Rhetorical Device

Where Were You?

Where Were You? is a remembrance by Jack Rusher, published here Thursday, September 11, 2003. It is part of Memories.

The morbid practice of re-living tragedy and the answer to half of the email I’ve received this week.

I was in Baltimore, asleep after eating breakfast with my wife before she went to work. I was meant to be in New York to talk about a gig writing image analysis software for a study on human brain function, but she had convinced me to stay until Wednesday. I would have been asleep at the apartment of my friends Stu and Carol Anne, two blocks from the World Trade Center, if I had been in New York City that morning.

The phone woke me up — my mother calling to ask me if Stu was alright, had I talked to him, maybe I should call him. Stu worked in the World Financial Center and had survived the previous bombing.

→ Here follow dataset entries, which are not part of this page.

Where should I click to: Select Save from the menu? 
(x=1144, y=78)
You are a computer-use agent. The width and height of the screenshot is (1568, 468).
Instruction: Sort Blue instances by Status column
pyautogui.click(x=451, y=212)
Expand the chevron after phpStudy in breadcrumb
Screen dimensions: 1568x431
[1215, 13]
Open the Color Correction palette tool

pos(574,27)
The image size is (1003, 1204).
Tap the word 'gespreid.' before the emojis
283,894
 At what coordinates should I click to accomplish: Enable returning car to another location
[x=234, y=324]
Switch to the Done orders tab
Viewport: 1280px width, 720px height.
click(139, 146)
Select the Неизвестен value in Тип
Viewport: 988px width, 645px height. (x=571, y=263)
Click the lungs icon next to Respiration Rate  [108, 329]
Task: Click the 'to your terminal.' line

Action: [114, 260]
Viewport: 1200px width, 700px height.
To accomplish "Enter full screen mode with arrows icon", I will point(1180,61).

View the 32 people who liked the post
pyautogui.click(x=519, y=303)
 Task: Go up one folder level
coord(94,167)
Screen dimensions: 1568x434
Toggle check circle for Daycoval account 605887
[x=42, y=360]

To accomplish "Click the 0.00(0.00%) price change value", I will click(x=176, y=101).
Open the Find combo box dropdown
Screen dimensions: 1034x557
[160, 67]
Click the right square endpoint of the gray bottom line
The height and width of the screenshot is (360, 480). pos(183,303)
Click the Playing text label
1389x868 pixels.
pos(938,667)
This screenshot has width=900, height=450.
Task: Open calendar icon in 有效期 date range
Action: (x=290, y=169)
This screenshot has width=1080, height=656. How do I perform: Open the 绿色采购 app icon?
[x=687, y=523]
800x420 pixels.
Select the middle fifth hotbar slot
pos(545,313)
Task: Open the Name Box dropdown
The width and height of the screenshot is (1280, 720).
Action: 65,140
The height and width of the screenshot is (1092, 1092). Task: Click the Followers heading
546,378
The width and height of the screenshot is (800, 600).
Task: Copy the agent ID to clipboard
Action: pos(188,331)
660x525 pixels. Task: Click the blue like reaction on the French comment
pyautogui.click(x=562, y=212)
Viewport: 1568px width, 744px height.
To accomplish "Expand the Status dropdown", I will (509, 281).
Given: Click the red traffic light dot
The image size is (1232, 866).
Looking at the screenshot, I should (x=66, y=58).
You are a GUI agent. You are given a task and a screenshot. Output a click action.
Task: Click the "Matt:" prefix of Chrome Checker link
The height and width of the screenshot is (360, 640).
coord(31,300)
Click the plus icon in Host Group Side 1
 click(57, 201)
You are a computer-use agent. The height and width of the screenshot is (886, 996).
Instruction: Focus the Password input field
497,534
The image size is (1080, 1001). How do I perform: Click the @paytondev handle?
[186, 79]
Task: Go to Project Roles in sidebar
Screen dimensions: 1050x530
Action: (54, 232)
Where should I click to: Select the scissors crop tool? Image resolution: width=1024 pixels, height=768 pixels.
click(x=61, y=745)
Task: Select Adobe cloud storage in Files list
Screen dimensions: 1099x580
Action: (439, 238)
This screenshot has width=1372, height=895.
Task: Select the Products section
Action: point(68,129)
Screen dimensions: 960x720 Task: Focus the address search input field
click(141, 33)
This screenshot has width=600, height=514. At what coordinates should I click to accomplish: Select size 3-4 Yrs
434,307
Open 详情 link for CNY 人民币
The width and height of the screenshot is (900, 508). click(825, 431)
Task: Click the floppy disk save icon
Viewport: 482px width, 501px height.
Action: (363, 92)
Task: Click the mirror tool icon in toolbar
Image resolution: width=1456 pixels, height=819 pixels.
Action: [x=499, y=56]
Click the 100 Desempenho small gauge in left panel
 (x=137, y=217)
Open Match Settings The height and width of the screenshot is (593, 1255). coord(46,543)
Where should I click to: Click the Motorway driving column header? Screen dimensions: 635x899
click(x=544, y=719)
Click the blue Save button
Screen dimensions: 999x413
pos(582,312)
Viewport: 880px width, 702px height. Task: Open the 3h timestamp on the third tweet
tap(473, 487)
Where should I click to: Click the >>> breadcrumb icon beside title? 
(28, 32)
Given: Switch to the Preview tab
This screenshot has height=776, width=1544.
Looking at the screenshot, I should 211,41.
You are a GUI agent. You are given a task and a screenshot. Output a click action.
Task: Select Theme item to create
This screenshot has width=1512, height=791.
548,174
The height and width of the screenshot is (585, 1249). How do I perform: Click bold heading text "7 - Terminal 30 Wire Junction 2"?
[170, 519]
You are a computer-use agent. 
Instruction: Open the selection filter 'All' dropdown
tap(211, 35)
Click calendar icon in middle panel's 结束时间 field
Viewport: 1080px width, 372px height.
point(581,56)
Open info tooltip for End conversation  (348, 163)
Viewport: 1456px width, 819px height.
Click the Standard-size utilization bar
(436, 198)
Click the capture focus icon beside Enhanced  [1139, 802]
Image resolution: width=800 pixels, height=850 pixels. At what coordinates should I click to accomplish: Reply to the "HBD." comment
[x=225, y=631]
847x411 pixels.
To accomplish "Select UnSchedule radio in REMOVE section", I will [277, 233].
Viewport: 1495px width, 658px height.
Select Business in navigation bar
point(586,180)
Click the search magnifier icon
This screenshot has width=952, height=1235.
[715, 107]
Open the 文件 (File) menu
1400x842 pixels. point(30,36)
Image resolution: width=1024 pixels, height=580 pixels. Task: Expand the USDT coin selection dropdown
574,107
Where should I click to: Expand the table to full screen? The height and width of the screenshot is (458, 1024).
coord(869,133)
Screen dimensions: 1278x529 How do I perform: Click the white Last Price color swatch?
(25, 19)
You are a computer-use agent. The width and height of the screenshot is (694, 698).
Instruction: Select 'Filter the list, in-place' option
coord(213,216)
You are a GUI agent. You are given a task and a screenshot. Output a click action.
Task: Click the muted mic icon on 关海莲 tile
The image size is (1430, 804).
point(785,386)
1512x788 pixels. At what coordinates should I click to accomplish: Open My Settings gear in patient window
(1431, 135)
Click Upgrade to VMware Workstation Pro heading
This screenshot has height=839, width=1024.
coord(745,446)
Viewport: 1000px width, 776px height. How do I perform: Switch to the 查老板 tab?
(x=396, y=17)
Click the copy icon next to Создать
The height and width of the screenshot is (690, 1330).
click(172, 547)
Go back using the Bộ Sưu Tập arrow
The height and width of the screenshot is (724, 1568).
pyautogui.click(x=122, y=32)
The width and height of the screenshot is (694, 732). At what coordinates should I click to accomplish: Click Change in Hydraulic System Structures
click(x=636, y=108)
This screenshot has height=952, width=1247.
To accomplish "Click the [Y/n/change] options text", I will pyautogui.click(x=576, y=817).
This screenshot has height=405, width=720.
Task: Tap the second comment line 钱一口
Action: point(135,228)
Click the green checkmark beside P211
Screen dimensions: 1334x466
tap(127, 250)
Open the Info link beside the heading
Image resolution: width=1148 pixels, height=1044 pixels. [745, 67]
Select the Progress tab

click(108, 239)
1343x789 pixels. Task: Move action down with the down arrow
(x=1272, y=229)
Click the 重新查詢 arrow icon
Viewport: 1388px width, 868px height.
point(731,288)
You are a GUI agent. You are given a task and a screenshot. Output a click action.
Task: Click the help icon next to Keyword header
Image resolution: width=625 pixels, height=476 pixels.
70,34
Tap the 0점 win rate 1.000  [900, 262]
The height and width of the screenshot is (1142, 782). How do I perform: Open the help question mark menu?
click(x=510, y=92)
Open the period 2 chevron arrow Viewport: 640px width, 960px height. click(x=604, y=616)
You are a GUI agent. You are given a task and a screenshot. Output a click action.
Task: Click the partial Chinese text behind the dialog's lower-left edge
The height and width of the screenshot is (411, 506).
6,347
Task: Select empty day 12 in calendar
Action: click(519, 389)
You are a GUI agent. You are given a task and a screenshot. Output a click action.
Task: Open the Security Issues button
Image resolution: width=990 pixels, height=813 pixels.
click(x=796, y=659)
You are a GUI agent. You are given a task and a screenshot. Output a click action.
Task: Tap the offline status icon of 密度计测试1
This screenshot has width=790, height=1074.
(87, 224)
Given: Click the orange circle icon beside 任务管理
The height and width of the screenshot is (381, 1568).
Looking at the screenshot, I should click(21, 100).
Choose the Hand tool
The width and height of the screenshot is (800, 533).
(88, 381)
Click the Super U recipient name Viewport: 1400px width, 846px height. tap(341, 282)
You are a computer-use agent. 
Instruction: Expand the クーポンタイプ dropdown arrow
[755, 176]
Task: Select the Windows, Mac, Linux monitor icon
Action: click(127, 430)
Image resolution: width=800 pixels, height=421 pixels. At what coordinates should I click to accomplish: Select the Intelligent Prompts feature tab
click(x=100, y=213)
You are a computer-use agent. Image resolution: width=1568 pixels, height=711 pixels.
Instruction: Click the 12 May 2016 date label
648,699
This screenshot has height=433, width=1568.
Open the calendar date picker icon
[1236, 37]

I stumbled out to the living room, turned on my laptop, surfed to the usual news organs — the New York Times, CNN, and so forth — but the websites were all down. We don’t have a television, so I turned on NPR and listened for coverage while I dialed Stu’s number. All circuits were, of course, busy.

It quickly became evident that something very bad had happened, but the descriptions were hard to believe and a little incoherent. I wanted, for the first time in a long time, to have a television. When news came through, a short time later, that another plane had hit the second tower I went to the flat upstairs and asked my neighbors — fresh transplants from Bed-Stuy — to let me watch television with them.

We watched the towers crumble, wet eyed and shocked. The telephones were still too overloaded to contact anyone in the city, but, amazingly, I got email from Stu’s flatmate telling me that he was alive and physically unharmed. He had walked to midtown, stopping at Canal Street to watch the first tower fall.

News from other downtown friends trickled in and I felt lucky that my friends were accounted for, that I wasn’t in the thick of it, that it wasn’t even worse.

My wife came home from work early and we spent the evening listening to NPR and talking about how terrible it was. We both felt physically ill; shell shocked, really.

Two weeks later I found out that a friend and colleague from California was in one of the planes.